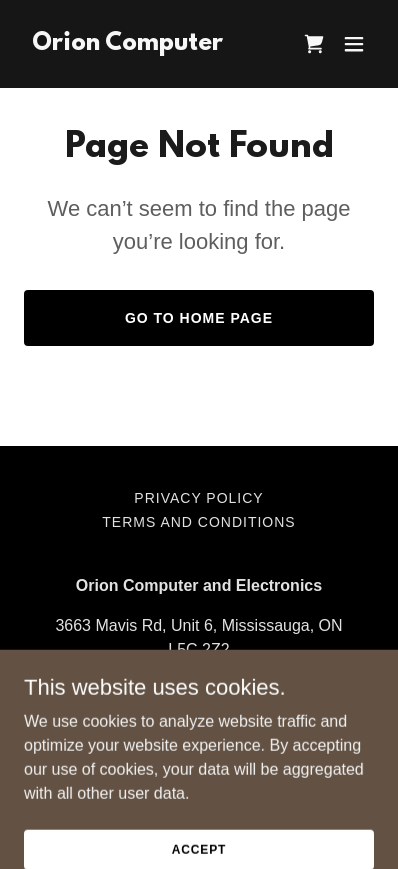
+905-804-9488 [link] (199, 689)
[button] (354, 44)
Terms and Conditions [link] (198, 522)
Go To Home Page (199, 318)
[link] (127, 44)
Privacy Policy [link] (198, 498)
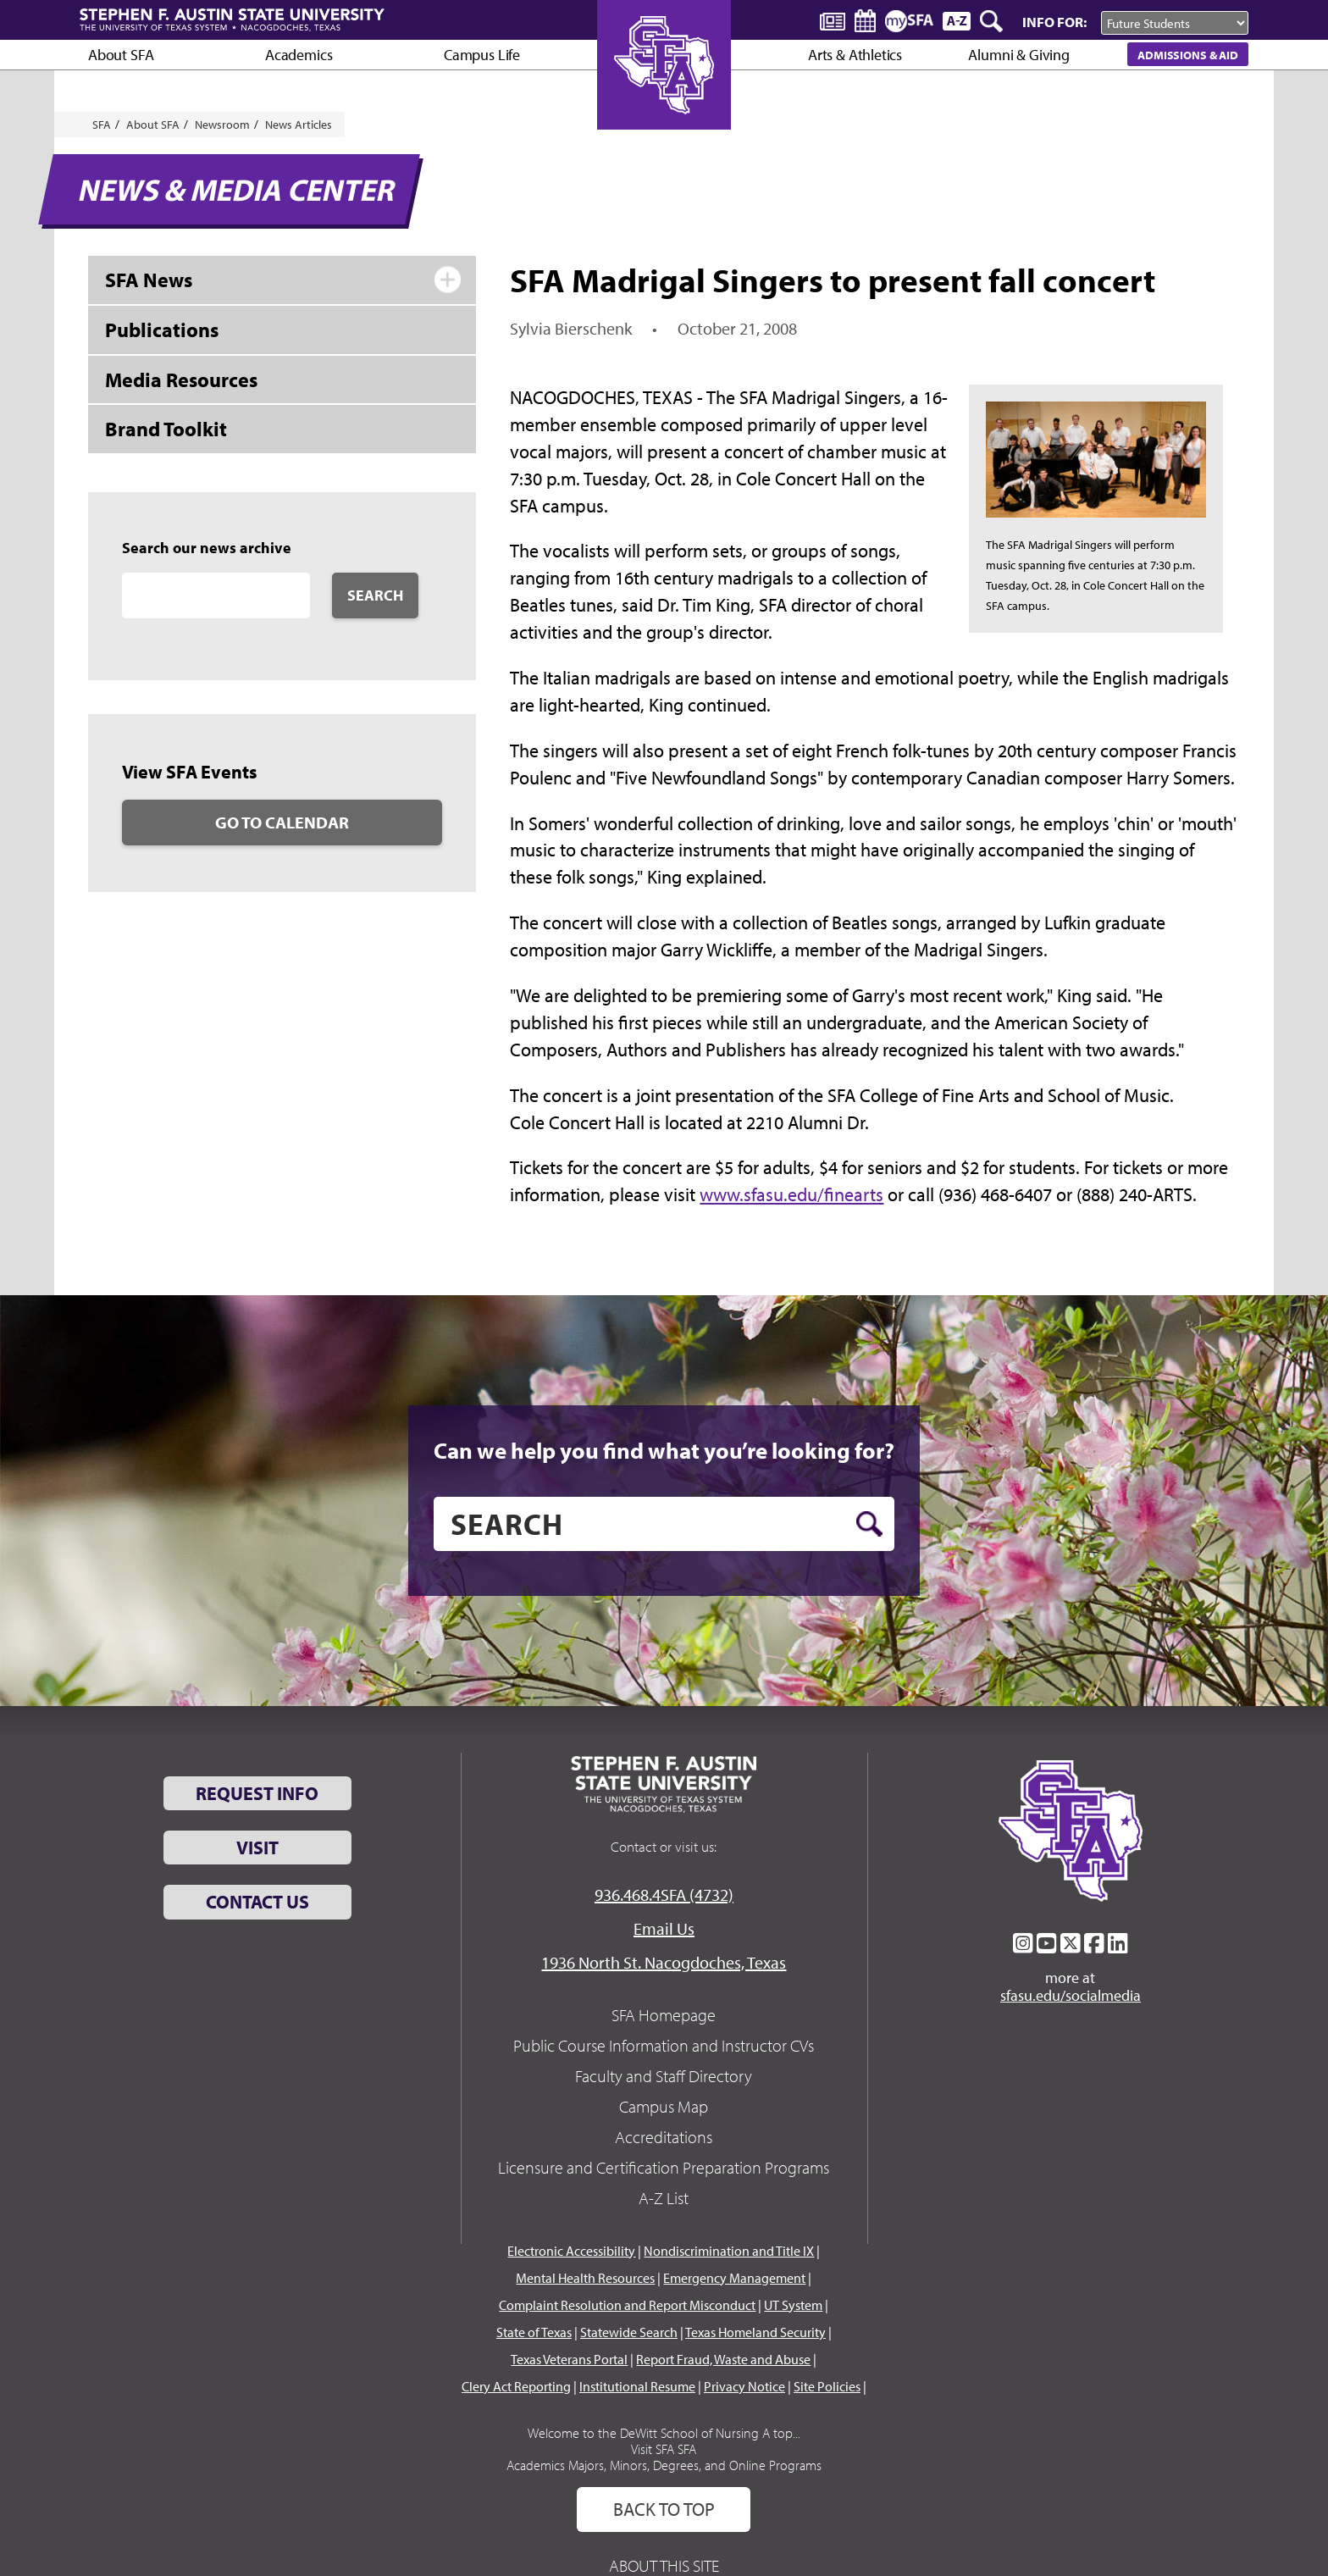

━━━━━━━━━━

WHAT YOU SHOULD DO: Reproduce each line of the listing above with its wording unchanged, offsetting every coordinate by adding 45 to both of its numbers. Leave the pictures out.

FINISHED TASK:
+905-804-9488 [link] (244, 734)
[button] (399, 89)
Terms and Conditions [link] (243, 567)
Go To Home Page (244, 363)
[link] (172, 89)
Privacy Policy [link] (243, 543)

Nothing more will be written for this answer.